Nitric oxide (NO) secreted by RAW264.7 macrophages was quantified using the Griess reaction. Cells and supernatant were prepared the same as described previously. Standard or sample was added to a 96 well plate at 50 μL/well from low to high, followed by Griess I and II, respectively. The absorbance was then measured at 540 nm, a standard curve was drawn based on the absorbance value of a standard product, and the sample concentration for each sample was calculated using this curve.

Western blot analysis

RAW264.7 macrophages were seeded in six well plates at 5 × 10⁵/well. After all treatments, cells were lysed with RIPA buffer and PMSF. The protein concentration was determined using a BCA protein assay kit. Proteins were then separated using 12% SDS-PAGE and transferred to polyvinylidene difluoride (PVDF) membranes. The membranes were next incubated with anti-P62 (1:1000), anti-Beclin 1 (1:1000), anti-LC3 (1:1000), anti-NLRP3 (1:1000), anti-Pro-IL-1β (1:1000), anti-IL-1β (1:1000), anti-Pro-caspase-1 (1:1000), anti-caspase-1 (1:1000), or GAPDH antibodies (1:2000) overnight at 4°C, washed and then incubated with secondary antibody (1:5000) for 1 h at RT. An enhanced chemiluminescence detection kit was used to visualize the protein bands. The Scion Image software was used to perform Densitometric analysis.

RNA preparation and real-time PCR (qRT-PCR)

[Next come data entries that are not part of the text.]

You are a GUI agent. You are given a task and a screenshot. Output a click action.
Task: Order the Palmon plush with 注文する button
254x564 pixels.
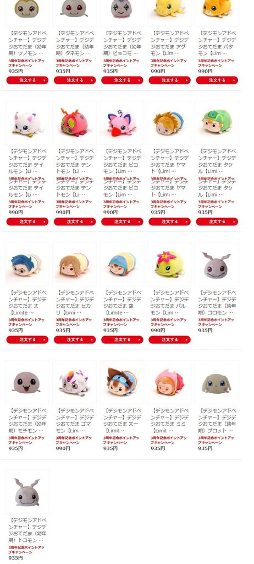(169, 339)
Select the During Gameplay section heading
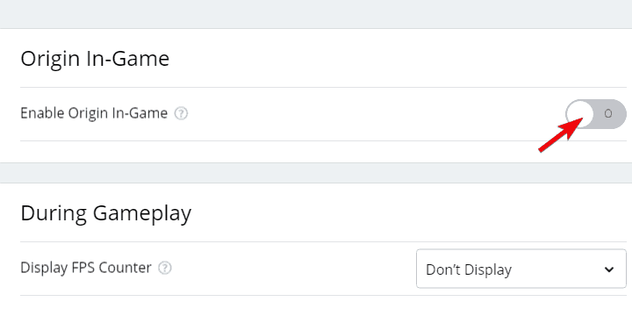Viewport: 632px width, 316px height. tap(106, 213)
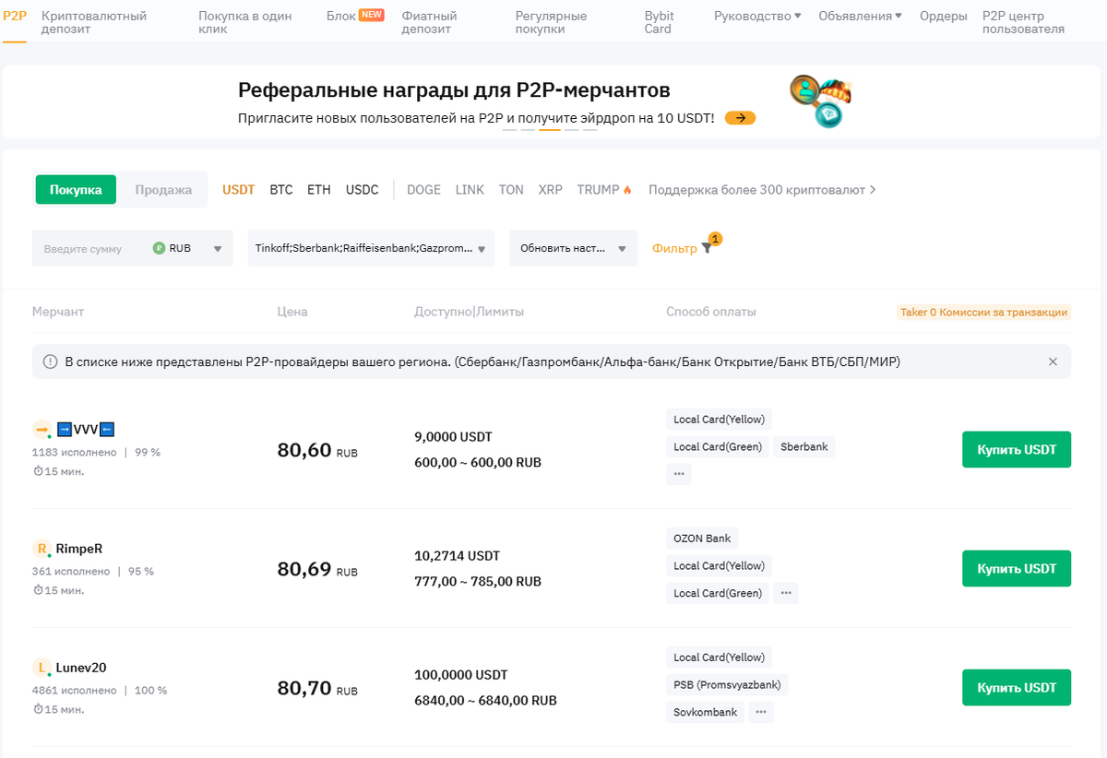This screenshot has height=758, width=1107.
Task: Select the BTC coin option
Action: pyautogui.click(x=281, y=190)
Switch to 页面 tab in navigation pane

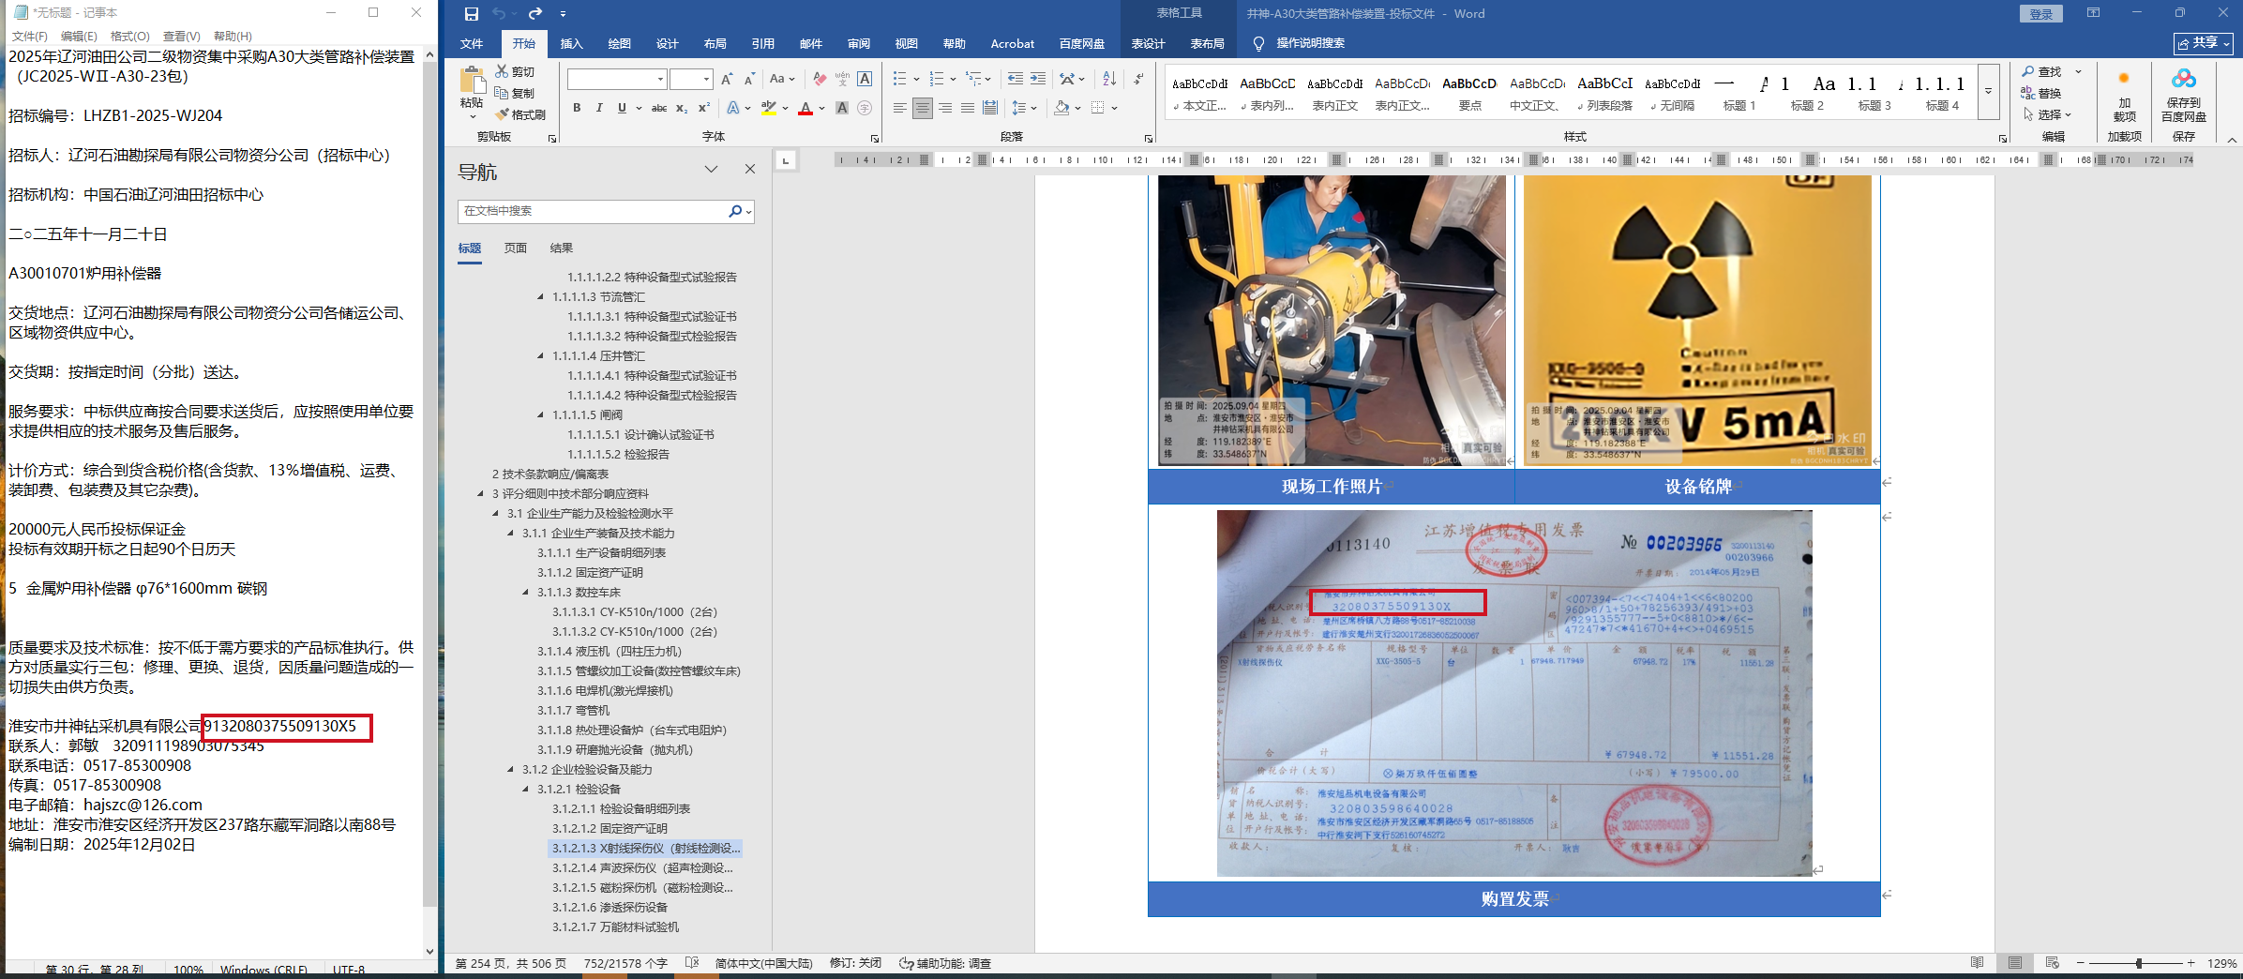click(516, 249)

mRNA was isolated from RAW264.7 macrophages using Trizol reagent following the manufacturer’s recommendations. A high-capacity cDNA reverse transcription kit was used for reverse transcription with 0.25 μg of RNA. qRT-PCR was performed using SYBR green on a Step One qRT-PCR instrument as follows: 94°C for 5 min to activate a heat-initiated DNA polymerase, followed by 94°C for 15 s and 60°C for 1 min for 40 cycles. Relative expression levels were measured using the 2^−ΔΔCt method. Samples were normalized to Gapdh as an endogenous control. qRT-PCR primers are indicated in Table 1.

Table 1.

Primer sequences for real-time PCR.

TNF-α	Forward	5ʹ-CCCTCACACTCAGATCATCTTCT-3ʹ
TNF-α	Reverse	5ʹ-GCTACGACGTGGGCTACAG-3ʹ
IL-1β	Forward	5ʹ-GCAACTGTTCCTGAACTCAACT-3ʹ
IL-1β	Reverse	5ʹ-ATCTTTTGGGGTCCGTCAACT-3ʹ
Arg-1	Forward	5ʹ-CTCCAAGCCAAAGTCCTTAGAG-3ʹ
Arg-1	Reverse	5ʹ-AGGAGCTGTCATTAGGGACA-3ʹ
IL-10	Forward	5ʹ-GCTCTTACTGACTGGCATGAG-3ʹ
IL-10	Reverse	5ʹ-CGCAGCTCTAGGAGCATGTG-3ʹ

Immunofluorescence

RAW264.7 cells were first fixed and treated with absolute ethyl alcohol for 30 min. Goat serum was used for blocking at RT for 1 h. Slides were next incubated with anti-LC3 (1: 200) at 4°C overnight. After recovery at room temperature, a fluorescent secondary antibody (Alexa Fluor 488-conjugated goat anti-rabbit IgG, 1:1000) was added for 1 h. DAPI (1:1000) was used to counterstain the nucleus for 1 min. Cells were finally imaged by fluorescence microscopy.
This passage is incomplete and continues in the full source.